The TPS is on the passanger side of the TB or on the left looking at the engine from in front of the car. There are 2 plugs going into the TPS, one has 2 wires coming out of it that go into a grey plug. This is the throttle switch, and if you unplug it and take a OHM meter to the sensor plug you should have continuity only when the throttle is closed. The other plug is black with 3 wires, and has one of those wire clips holding it on, that is the posistion sensor. You can take an OHM meter from the center lead to either top or bottom lead. You should get ~10,000 OHMs one way, and as you open the throttle the OHMs should drop smoothly down into the 100 OHM range. Between the center and the other side it should start at the ~100 OHM range, and go smoothly up to ~10,000 OHMs.
If the TPS were bad, or intermittently faulty you would only notice that rapid changes in throttle, and small amounts of throttle when crusing that the car would tend to buck, or sometimes even bog with slow throttle response.

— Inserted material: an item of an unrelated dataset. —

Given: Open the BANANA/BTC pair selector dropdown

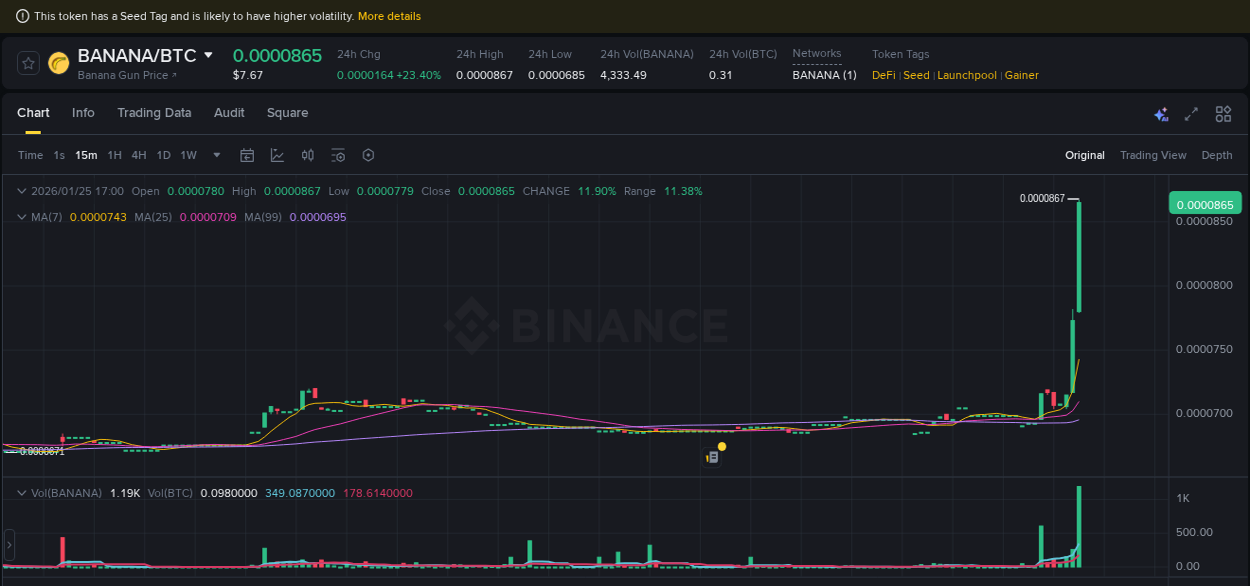Looking at the screenshot, I should 208,55.
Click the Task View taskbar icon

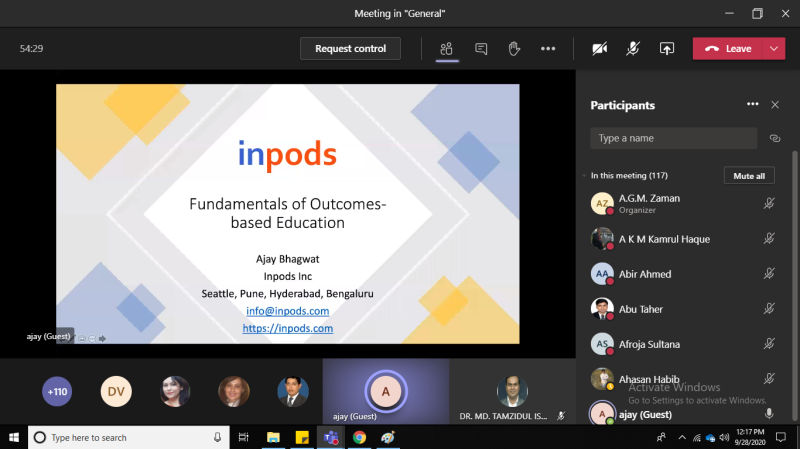pos(244,437)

As for your mileage you can test the O2 sensor functionality really easy. Slide the passenger side seat all the way forward, and access the computer from behind. There is a POT (looks like a flat tip screwdriver turns it) and two LED's with the engine running and warm, turn the POT clockwise till the LED lights flash twice, then turn the POT counterclockwise. when the engine is running the red and green leds should be going on and off at least once per second. If they remain off it is too rich, and if they remain on it is too lean. If you have someone watch those LED's while driving they should be blinking on and off to show the O2 loop is working.


----------